Thursday, November 5, 2009

Been There, Done That

Kings of Convenience, Coliseu Lisboa, 4 Novembro 2009

Simples, sereno, descontraído, simples, bonito, fluente, já disse simples? Acho que nunca tinha visto o Coliseu tão despido e simultaneamente tão cheio de alma. Duas pessoas normais, sem vedetismos, como qualquer um de nós encheram o palco do Coliseu para deslumbrar uma casa alimentada pela música cristalina vinda do norte da Europa. A primeira parte foi entregue à chilena Javiera Mena que se descolou do seu habitual electropop para mostrar o seu lado mais intimista, fazendo acompanhar-se só de piano e de guitarra. Erlend Øye e Eirik Glambek Bøe entraram em palco, depois de pedirem 40 minutos sem fotografias e começaram logo por criar a boa empatia com o público, empatia essa que se estendeu até ao fim do concerto. Revelaram-se uns verdadeiros entertainers e fizeram o que quiseram do público, sempre simpáticos, sempre cool e muito, muito à vontade para falar, desde a refeição que tinham comido à tarde até agradecerem aos portugueses por recebê-los tão bem. Por alguma razão Lisboa é a capital europeia onde já tocaram mais vezes, 4 ao todo, facto constatado pelo próprio Erlend.

Para ajudar a festa e a discorrer o repertório de canções, os noruegueses contaram com a participação de dois convidados de luxo – um alemão no violino e um italiano no contra-baixo – que contribuiram para o espectáculo ser completo e ainda mais efusivo emocionalmente. Passaram em revista todos os êxitos dos três álbuns, dando especial ênfase ao novo trabalho “Declaration of Dependence” como seria de esperar. O público, a príncipio meio tímido e talvez constrangido por tamanha simplicidade, acabou por ser aprendiz dos dois “nerds musicais” que ensinaram como acompanhar o ritmo da música com um singelo estalar de dedos, evitando as constantes palmas que acabavam por abafar as melodias. Assim foi, palmas só no fim das canções e acabaram por ser inevitáveis quando os músicos convidaram as pessoas para subir ao palco para acompanhar Erlend nas suas danças descoordenadas mas muito engraçadas. Depois de músicas como “Know-How”, sem Feist mas muito bem acompanhado por um público afinado, “I Don’t Know What I Can Save You From”, “Homesick”, “Mrs. Cold” ou “Boat Behind” entre muitas outras, o fim aproximava-se em ambiente de total ramboia e foi com um divertido “I’d Rather Dance With You” que os noruegueses saíram de palco. Mas as palmas, os gritos, o bater do pé foram tão altos que eles não resistiram e voltaram. Ou melhor, voltou Bøe que silenciou e maravilhou o Coliseu para (en)cantar uma versão muito própria de “Corcovado” de Tom Jobim. Um português timido, trémulo mas encantador vestiu a canção com nova vida. Sempre bem disposto confessou que se estavam a divertir muito e que, por isso iam cantar mais umas quantas. Chamou os colegas e o encore estava garantido para tocar a esquecida “Cayman Islands”. Agradeceram, saíram e deixaram saudades logo no minuto a seguir.

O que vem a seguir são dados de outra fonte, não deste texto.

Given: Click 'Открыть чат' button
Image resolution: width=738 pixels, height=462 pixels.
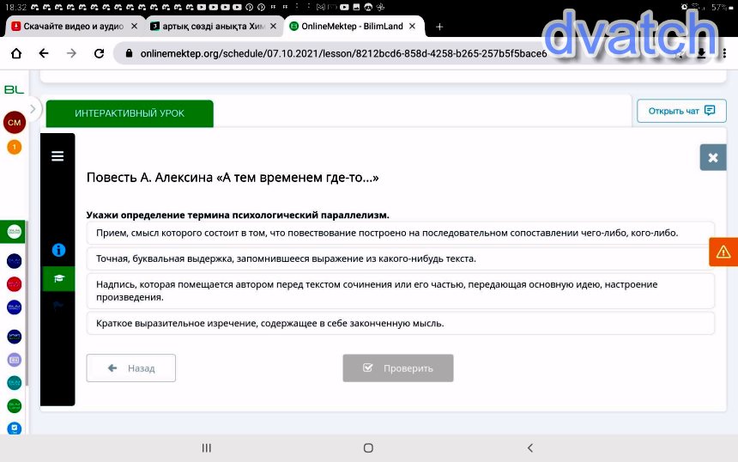Looking at the screenshot, I should (x=681, y=111).
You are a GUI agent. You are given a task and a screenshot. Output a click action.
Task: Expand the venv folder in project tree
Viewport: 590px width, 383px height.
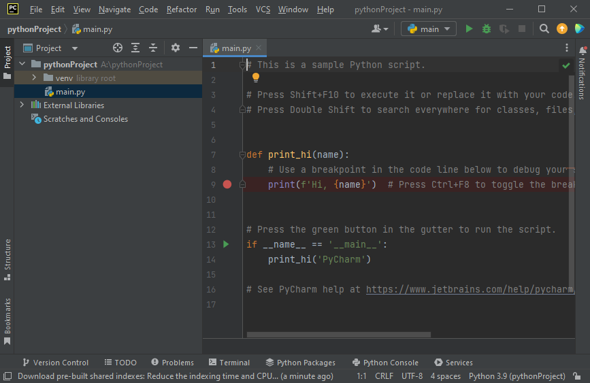click(x=34, y=78)
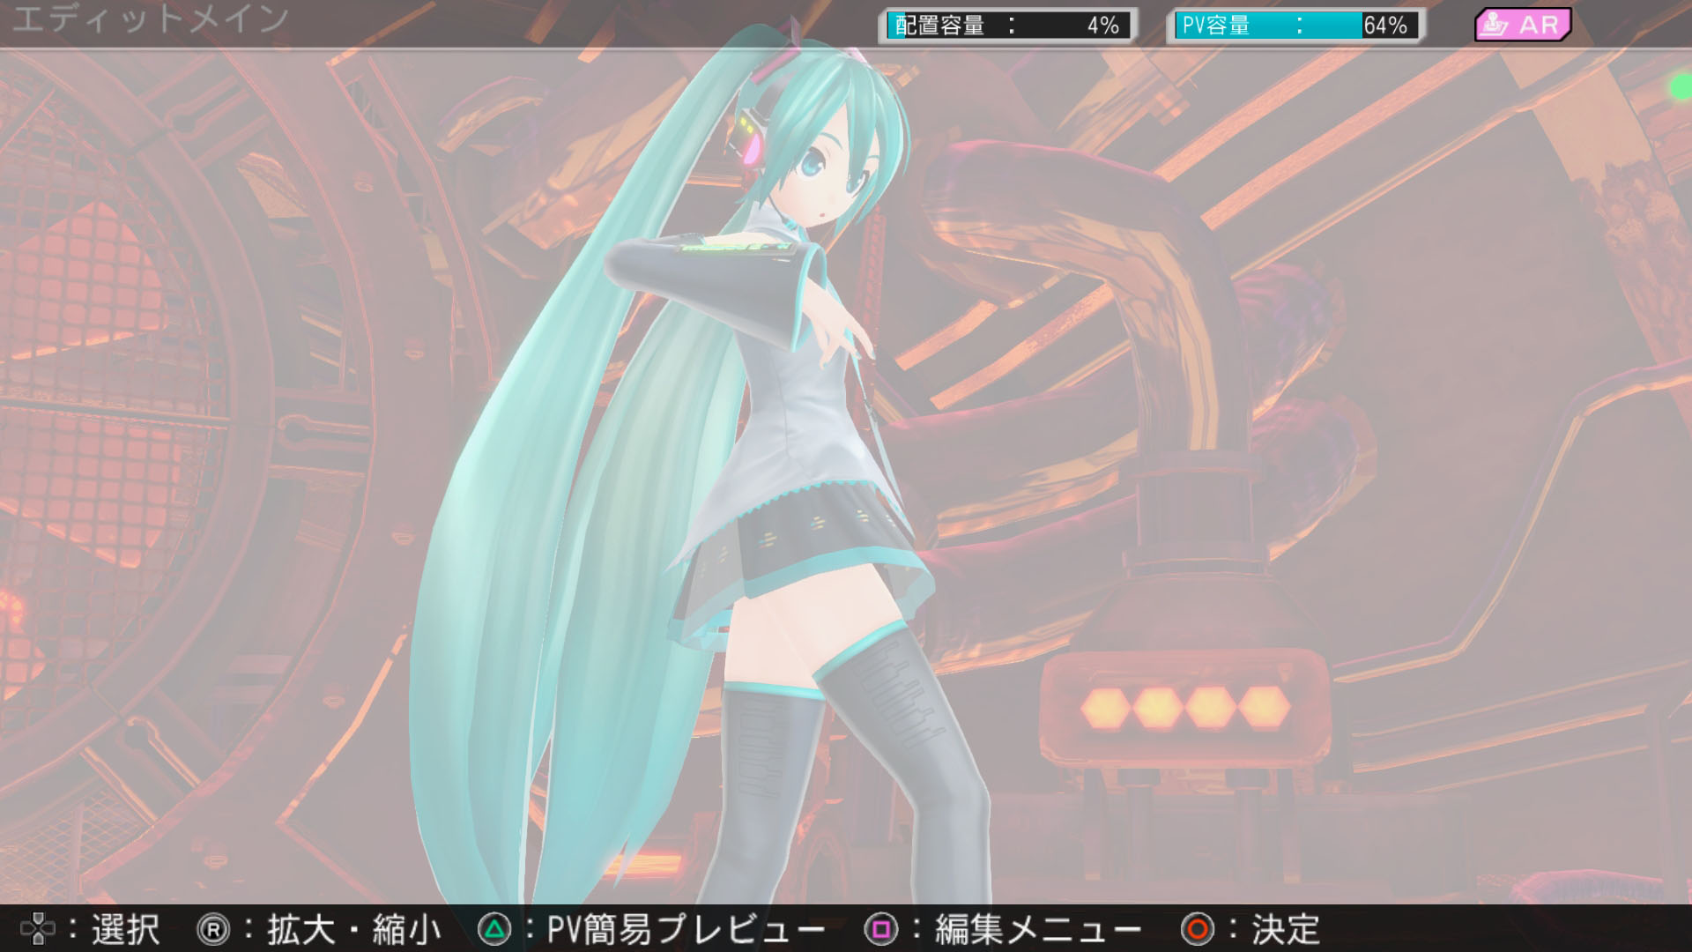Click the 配置容量 capacity bar
This screenshot has height=952, width=1692.
point(1008,26)
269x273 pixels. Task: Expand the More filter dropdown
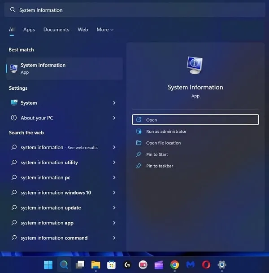point(105,30)
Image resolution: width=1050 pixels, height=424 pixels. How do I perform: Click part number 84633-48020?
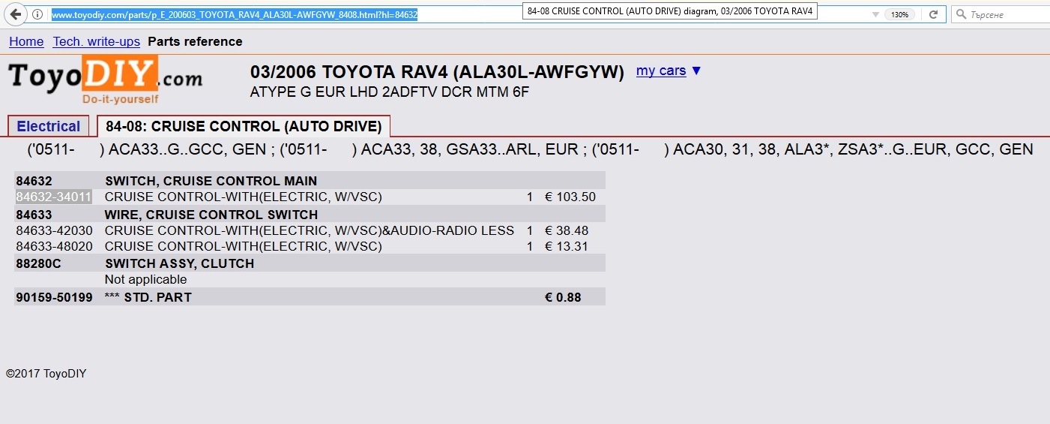click(54, 246)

Ficou comprovado que quando se é muito bom a fazer o que se faz, não são necessários atributos secundários para embelezar o por si só já é bonito. Música e vozes afinadas, muito afinadas e em perfeita harmonia são o forte dos Kings of Convenience. Simples e lindo, encantador e mágico foi o ambiente que se viveu ontem à noite no Coliseu durante quase duas horas. E podia ter durado mais porque estávamos como se estivessemos em casa, na sala, relaxados no sofá a contemplar uma coisa bela, que se vê, ouve e... sente. Thank you!

Kings of Convenience, Rule My World


(esta é a faixa número 5 do álbum novo, especialmente referenciada por Eralend Øye e que ontem teve uma versão mais funky. Mas o original é igualmente bonito)

6 comments:

ANÓNIMO said...

Cá o Anónimo viu-os pela primeira vez e ficou deslumbrado. O texto da nossa Mary faz todo o jus ao acontecimento. Memorável!!!

Alda Couto said...

Fiquei convencida :), primeiro com o texto, depois com a música. Muito bonita :)

mary said...

Está lindo minha marianita ;) e a música é qualquer coisa de maravilhosa ( e que ouvi hoje em loop durante a viagem)

joao said...

tenho por hábito ler as crónicas de concertos, mesmo daqueles que não assisti. é um exercício de imaginação. tento desenhar o que terá acontecido.
através deste texto, creio que escrito pela mariana, fico com a certeza de não ter perdido nada. o texto está mal escrito, as palavras repetem-se e quase que se afogam umas às outras, carregado de “embelezamento”, “alma”,” intimismo” e quejandos, digno de quem arrancou as folhas ao dicionário da laurinda alves.

Alda Couto said...

Que bom existirem estes especialistas que nos abrem os olhos e nos mostram a perfeição da coisa :). Especialistas e futuristas! Muito à frente! Sem repetições; sem aspas à francesa; sem maiúsculas! Não conheço o dicionário da Laurinda Alves mas tenho de reconhecer a extrema importância, pelo vanguardismo, do dicionário do joão aqui de cima, porque não é todos os dias que se assiste à mutação de adjectivos, tipo «quejandos», em nomes! Notável!

leididi said...

Pois que assim de repente não me parece que este blog tenha um carácter jornalístico, pelo que os textos não têm de ser isentos e livres de adjectivação. Eu não fui ao concerto - com muita pena minha - mas por esta descrição fiquei ainda com mais pena porque percebi que foi muito bom. E também percebi que a Mariana, autora do texto, gostou muito do concerto. E isso não tem problema nenhum, porque isto não é o um jornal online, é um blog pessoal, INTIMISTA e, porque não dizê-lo só para chatear um bocadinho, com ALMA. Dos autores, pois claro. Antígona rules.